* [What to do]
Return the lines below exactly, from the first one through the line that has "Task: Open the Help menu". Leave out everything after it.
┄┄┄┄┄┄┄┄┄┄
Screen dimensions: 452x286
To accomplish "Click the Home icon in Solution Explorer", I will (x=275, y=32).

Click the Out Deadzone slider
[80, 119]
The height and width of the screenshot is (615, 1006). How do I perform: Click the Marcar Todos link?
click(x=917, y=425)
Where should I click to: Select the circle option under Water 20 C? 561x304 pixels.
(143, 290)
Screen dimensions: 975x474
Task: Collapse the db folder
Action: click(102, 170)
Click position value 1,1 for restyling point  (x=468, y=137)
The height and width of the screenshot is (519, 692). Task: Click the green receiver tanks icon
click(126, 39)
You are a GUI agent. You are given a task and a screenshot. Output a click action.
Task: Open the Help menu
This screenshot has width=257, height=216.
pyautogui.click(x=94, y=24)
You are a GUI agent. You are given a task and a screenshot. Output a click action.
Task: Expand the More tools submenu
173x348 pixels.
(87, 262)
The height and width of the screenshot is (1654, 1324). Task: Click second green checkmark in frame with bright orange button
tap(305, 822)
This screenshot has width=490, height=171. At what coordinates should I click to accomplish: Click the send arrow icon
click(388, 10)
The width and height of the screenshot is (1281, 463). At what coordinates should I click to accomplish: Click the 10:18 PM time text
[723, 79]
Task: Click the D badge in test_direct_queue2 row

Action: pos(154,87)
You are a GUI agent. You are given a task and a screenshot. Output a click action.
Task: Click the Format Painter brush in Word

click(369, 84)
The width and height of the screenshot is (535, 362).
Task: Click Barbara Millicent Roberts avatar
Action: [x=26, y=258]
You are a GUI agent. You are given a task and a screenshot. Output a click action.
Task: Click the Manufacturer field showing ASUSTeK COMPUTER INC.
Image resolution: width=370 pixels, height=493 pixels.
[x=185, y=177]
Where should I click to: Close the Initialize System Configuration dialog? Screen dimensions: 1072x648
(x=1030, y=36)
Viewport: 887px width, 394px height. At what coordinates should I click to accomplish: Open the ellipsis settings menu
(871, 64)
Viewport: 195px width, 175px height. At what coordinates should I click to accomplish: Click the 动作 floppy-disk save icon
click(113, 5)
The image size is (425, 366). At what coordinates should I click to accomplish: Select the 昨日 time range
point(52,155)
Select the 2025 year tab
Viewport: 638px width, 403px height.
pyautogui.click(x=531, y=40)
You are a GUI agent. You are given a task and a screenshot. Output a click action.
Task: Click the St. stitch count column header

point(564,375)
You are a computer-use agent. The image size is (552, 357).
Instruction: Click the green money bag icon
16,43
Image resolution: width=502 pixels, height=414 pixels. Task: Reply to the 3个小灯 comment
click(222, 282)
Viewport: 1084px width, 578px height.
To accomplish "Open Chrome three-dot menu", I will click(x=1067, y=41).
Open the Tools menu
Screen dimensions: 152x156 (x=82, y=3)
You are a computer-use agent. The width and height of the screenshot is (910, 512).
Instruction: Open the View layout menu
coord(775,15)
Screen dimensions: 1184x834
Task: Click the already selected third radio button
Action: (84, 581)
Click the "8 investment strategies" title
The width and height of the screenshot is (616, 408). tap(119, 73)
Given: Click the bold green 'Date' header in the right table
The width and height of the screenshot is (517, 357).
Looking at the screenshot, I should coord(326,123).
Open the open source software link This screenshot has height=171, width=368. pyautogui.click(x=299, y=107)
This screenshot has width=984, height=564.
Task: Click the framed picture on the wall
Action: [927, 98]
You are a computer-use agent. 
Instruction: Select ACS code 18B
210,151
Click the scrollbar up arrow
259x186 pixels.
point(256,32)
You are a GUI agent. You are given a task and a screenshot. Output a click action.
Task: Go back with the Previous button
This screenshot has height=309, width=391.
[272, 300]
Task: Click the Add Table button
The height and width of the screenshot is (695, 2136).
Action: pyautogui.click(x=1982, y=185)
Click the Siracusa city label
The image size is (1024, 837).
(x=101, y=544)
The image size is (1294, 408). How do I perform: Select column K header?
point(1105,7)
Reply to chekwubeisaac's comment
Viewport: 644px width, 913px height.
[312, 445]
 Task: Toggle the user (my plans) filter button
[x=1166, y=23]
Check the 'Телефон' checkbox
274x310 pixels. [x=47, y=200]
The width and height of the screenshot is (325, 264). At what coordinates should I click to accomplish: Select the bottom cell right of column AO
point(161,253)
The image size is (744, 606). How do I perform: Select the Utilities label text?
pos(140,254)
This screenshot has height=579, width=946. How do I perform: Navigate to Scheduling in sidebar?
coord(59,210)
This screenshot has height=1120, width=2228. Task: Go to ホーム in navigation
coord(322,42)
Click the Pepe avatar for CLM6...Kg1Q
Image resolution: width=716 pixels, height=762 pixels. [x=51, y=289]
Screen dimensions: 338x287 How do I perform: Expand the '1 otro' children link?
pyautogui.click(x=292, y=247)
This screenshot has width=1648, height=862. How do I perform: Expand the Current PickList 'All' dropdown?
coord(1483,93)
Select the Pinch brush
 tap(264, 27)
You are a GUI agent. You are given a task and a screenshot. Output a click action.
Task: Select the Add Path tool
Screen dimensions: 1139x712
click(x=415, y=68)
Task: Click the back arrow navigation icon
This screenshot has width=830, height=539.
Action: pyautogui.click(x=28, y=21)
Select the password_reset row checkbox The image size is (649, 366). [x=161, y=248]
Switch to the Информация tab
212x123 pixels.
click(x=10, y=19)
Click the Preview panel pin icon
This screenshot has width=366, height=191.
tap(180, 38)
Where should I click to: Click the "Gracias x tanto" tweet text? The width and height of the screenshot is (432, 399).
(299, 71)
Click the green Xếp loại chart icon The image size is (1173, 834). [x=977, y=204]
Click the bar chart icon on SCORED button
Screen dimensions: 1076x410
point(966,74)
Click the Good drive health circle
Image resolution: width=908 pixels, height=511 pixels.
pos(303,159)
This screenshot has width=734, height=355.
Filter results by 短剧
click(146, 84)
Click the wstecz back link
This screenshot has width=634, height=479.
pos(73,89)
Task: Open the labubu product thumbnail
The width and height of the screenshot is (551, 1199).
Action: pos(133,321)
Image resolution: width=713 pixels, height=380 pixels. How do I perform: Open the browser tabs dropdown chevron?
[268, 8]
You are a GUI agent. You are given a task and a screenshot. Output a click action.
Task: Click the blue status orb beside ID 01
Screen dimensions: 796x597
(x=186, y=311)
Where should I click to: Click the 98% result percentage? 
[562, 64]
┄┄┄┄┄┄┄┄┄┄
* [The completed task]
Screen dimensions: 452x286
To accomplish "Click the Home icon in Solution Explorer", I will (x=275, y=32).

Click the Out Deadzone slider
[80, 119]
The height and width of the screenshot is (615, 1006). How do I perform: Click the Marcar Todos link?
click(x=917, y=425)
Where should I click to: Select the circle option under Water 20 C? 561x304 pixels.
(143, 290)
Screen dimensions: 975x474
Task: Collapse the db folder
Action: click(102, 170)
Click position value 1,1 for restyling point  (x=468, y=137)
The height and width of the screenshot is (519, 692). Task: Click the green receiver tanks icon
click(126, 39)
You are a GUI agent. You are given a task and a screenshot. Output a click action.
Task: Open the Help menu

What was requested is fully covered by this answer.